B. Saran Guna mencapai keberhasilan proses integrasi implementasi kebijakan KJS dan JKN serta meminimalisir dampak negatif yang disebabkan oleh faktor penghambat implementasi kebijakan maka setidaknya terdapat berapa saran, diantaranya yaitu: 1. Pihak Pemerintah DKI Jakarta yang notabene memiliki anggaran yang cukup berlimpah untuk alokasi Pembiayaan Pelayanan Jaminan Kesehatan Masyarakat, dianjurkan untuk melaksanakan kembali kebijakan Top Up untuk mengurangi selisih pembiayaan rumah sakit swasta. Hal tersebut dikarenkan pihak RS swasta dalam operasionalnya tidak mendapatkan subsidi dari pihak Pemerintah sehingga memerlukan tambahan biaya yang dapat menutupi selisih pembiayaan. Dengan diberlakukannya kebijakan top up ini diharapkan partisipasi pihak RS swasta akan semakin meningkat dan berdampak pada peningkatan ketersediaan fasilitas kesehatan di DKI Jakarta. 2. Selanjutnya Pemerintah Pusat harus mengambil langkah tegas untuk memilih kebijakan dibidang Jaminan Kesehatan yang akan dilanjutkan yaitu antara JKN atau KIS. Langkah alternatif lain yang dapat dipilih ialah dengan melebur salah satu kebijakan kedalam kebijakan lain.
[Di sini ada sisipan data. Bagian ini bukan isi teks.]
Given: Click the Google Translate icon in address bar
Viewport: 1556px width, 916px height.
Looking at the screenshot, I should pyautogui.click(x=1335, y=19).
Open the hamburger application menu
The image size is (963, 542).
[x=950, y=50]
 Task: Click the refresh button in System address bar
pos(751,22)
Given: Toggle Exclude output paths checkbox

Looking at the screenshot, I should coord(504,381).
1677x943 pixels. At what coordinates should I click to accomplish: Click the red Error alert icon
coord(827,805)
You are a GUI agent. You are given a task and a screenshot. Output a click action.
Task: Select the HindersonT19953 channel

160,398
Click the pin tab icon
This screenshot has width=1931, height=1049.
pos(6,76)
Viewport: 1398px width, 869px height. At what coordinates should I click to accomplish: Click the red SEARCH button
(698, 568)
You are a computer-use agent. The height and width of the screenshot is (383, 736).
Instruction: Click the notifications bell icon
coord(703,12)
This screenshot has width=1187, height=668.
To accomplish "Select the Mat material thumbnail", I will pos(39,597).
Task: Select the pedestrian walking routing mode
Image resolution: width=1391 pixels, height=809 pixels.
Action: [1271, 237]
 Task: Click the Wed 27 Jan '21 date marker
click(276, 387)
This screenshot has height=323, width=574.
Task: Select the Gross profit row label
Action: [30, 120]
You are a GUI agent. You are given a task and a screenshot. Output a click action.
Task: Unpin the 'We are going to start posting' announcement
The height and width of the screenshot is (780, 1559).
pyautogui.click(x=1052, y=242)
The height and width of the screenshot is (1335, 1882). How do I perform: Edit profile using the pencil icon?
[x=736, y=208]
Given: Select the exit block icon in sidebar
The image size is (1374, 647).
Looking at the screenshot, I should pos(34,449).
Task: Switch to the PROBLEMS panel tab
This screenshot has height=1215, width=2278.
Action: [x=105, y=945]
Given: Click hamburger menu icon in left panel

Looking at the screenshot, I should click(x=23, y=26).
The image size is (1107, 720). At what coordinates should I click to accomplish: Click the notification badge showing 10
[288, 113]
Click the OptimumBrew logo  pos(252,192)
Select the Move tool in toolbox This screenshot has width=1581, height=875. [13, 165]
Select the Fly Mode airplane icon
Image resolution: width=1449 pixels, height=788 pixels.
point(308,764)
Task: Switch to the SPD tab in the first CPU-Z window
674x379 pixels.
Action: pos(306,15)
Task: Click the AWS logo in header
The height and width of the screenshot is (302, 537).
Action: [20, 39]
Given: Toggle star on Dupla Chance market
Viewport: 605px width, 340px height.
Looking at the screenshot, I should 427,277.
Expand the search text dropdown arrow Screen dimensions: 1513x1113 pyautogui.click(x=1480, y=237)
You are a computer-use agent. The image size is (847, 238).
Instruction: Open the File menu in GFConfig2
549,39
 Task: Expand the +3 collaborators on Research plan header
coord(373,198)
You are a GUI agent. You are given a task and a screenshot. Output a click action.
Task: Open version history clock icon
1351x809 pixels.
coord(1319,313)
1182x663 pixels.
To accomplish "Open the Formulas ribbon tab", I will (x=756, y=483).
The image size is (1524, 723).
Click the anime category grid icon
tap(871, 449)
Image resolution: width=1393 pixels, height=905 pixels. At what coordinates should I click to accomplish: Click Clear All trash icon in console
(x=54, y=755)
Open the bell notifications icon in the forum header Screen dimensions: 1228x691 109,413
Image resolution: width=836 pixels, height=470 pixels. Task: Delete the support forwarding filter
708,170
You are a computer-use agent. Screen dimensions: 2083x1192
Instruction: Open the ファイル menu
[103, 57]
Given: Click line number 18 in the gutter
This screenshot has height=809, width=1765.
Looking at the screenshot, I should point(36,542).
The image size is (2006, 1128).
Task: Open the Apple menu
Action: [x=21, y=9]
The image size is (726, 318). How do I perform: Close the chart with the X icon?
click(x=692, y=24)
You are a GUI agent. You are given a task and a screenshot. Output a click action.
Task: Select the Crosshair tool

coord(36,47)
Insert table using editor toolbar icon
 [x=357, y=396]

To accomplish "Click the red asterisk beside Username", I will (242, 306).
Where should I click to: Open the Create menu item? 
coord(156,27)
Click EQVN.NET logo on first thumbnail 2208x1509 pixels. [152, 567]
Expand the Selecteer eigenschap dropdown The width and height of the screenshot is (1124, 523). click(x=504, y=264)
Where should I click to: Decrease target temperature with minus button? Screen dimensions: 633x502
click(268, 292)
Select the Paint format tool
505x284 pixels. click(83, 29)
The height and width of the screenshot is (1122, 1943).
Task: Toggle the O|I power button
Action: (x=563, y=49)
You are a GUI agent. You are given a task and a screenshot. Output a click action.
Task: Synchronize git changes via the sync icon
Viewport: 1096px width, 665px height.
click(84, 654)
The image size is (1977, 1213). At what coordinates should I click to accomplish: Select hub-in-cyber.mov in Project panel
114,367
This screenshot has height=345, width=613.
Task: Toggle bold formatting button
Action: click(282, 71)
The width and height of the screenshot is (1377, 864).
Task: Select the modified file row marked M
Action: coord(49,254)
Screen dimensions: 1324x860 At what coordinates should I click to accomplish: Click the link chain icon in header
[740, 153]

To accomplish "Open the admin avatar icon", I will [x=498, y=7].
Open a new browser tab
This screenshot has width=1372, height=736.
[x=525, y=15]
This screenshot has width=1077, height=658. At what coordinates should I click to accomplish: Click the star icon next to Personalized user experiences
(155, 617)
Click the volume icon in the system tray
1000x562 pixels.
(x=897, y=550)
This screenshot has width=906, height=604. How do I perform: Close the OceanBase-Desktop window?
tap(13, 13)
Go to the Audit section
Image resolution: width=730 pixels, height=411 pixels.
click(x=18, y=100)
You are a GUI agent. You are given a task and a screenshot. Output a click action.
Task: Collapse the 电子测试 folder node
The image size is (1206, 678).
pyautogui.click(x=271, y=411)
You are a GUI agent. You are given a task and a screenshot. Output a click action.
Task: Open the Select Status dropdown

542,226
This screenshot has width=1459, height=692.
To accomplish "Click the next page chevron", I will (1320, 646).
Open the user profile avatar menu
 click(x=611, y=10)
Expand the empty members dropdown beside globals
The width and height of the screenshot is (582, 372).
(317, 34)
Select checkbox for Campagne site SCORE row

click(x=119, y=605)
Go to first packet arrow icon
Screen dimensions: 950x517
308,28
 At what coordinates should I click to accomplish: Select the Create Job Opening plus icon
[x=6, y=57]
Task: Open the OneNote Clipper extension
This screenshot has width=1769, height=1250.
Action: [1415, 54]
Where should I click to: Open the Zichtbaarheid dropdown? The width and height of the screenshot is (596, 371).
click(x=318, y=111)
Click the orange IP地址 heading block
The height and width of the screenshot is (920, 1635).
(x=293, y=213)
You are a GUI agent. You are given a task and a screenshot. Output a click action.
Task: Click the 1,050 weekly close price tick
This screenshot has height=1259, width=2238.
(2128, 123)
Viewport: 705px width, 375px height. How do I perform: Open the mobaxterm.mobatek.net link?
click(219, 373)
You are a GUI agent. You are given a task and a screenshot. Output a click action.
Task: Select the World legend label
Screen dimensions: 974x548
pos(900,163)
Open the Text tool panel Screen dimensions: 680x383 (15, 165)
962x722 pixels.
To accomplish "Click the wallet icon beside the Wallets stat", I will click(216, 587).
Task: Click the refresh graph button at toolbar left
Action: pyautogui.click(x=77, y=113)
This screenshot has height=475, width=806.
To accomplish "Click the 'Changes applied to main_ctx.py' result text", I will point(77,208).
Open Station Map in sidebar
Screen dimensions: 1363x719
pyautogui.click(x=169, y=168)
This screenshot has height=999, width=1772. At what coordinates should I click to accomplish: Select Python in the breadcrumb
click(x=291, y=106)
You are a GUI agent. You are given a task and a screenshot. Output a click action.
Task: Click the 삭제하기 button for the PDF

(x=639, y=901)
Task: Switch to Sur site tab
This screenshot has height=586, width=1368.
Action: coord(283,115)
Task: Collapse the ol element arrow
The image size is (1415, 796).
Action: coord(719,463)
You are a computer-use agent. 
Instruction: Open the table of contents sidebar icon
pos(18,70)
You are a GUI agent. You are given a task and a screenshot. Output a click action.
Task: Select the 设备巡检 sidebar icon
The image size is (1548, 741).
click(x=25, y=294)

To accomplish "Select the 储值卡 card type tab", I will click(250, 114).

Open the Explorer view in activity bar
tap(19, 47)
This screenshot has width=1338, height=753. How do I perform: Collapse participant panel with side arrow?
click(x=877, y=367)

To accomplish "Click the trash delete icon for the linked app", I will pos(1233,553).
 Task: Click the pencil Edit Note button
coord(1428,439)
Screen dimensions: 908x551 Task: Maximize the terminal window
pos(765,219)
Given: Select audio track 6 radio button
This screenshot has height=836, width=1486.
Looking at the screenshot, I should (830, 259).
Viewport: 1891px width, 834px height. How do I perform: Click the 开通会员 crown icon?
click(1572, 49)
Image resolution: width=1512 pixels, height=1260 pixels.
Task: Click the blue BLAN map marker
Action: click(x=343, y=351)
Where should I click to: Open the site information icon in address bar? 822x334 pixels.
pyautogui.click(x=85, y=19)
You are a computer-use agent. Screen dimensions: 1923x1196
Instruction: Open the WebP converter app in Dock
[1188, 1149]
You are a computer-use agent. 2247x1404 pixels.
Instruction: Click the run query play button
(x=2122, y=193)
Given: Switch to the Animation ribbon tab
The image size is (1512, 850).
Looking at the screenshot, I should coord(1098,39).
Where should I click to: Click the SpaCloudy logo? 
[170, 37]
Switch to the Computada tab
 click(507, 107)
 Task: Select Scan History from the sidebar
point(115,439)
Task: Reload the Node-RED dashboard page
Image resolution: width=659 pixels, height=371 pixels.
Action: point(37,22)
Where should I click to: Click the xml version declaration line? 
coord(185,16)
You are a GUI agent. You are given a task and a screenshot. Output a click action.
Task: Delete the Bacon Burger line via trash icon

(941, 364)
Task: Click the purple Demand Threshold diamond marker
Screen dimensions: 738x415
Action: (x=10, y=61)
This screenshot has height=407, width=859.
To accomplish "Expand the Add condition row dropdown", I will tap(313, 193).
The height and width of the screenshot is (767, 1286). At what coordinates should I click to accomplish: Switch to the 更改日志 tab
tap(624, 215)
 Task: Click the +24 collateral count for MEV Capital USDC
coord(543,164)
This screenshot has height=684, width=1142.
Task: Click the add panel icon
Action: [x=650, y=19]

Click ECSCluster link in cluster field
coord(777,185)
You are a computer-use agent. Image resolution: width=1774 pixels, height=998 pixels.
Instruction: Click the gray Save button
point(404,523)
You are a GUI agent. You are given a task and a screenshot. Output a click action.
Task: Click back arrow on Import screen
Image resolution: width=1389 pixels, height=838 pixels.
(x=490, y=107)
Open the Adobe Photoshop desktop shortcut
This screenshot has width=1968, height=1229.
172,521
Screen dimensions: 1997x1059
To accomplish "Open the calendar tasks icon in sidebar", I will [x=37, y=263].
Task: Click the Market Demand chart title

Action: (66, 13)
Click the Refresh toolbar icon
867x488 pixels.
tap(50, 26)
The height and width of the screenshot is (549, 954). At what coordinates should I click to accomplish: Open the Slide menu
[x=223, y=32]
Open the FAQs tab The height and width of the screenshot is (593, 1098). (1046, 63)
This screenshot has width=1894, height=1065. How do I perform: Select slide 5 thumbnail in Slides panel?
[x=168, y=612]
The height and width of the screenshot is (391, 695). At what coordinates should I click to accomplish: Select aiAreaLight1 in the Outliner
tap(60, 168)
Hal tersebut perlu dilakukan mengingat keterbatasan sumber daya di berbagai daerah dan juga demi efisiensi dan efektifitas anggaran APBN dan APBD. Setelah adanya kejelasan terkait kebijakan yang dipilih oleh Pemerintah maka langkah selanjutnya ialah Pemerintah sesegera mungkin melakukan penyeragaman baik dalam dari segi bentuk, desain serta nomenklatur kartu jaminan kesehatan yang bertujuan

untuk mengurangi keselapahaman terkait adanya perbedaan atau diskriminasi pelayanan dari setiap jenis kartu. 3. Sebagai salah satu penentu keberhasilan impelementasi kebijakan, sosialiasi kepada masyarakat terkait esensi dan substansi kebijakan perlu diperbaiki dan ditingkatkan. Terutama metode sosialisasi secara langsung antara implementer garda depan kepada target sasaran, dengan begitu proses penyaluran informasi kepada target sasaran akan lebih efektif. Mengingat keterbatasan sumber daya manusia yang ada, Pemerintah pusat maupun daerah dapat bekerjasama dengan pihak puskesmas di tingkat kecamatan dan kelurahan untuk melakukan sosialisasi kebijakan dan juga bekerjasama dengan para kader kesehatan, PKK dan jumantik yang lebih dekat dengan masyarakat. Selain melakukan sosialiasi secara langsung, Pemerintah juga harus dapat memanfaatkan kemajuan teknologi seperti sosialiasi melalui media elektronik dan jejaring media sosial yang saat ini sedang menjadi trend di masyarakat. Apabila caracara tersebut masih sulit untuk dilakukan maka minimal Pemerintah memberikan buku panduan atau berupa brosur yang berisi informasi terkait hak dan kewajiban peserta JKN-BPJS, masa berlaku kartu peserta, pelayanan yang ditanggung dan tidak ditanggung oleh JKN-BPJS, jenjang pelayanan, metode keluhan dan informasi penting lainnya yang terkait dengan kebijakan. 4. Mengingat sifat kebijakan yang berlaku secara nasional maka perlu adanya pemerataan kualitas dan kuantitas sumber daya di setiap daerah terutama ketersediaan sumber daya manusia dan fasilitas kesehatan. Oleh karenannya baik Pemerintah pusat maupun Pemerintah Daerah berkewajiban menyediakan

fasilitas kesehatan yang memadai yang diejawantahkan dalam peningkatan anggaran infrasturktur kesehatan dalam APBN maupun APBD. Dalam kasus integrasi implementasi kebijakan KJS dan JKN di DKI Jakarta maka Pemerintah Pusat dan Pemerintah Daerah yang bebatasan dengan DKI Jakarta harus bekerjasama untuk menambah fasilitas kesehatan yang ada minimal untuk mencapai rasio yang ideal antara perbandingan jumlah penduduk dengan fasilitas kesehatan.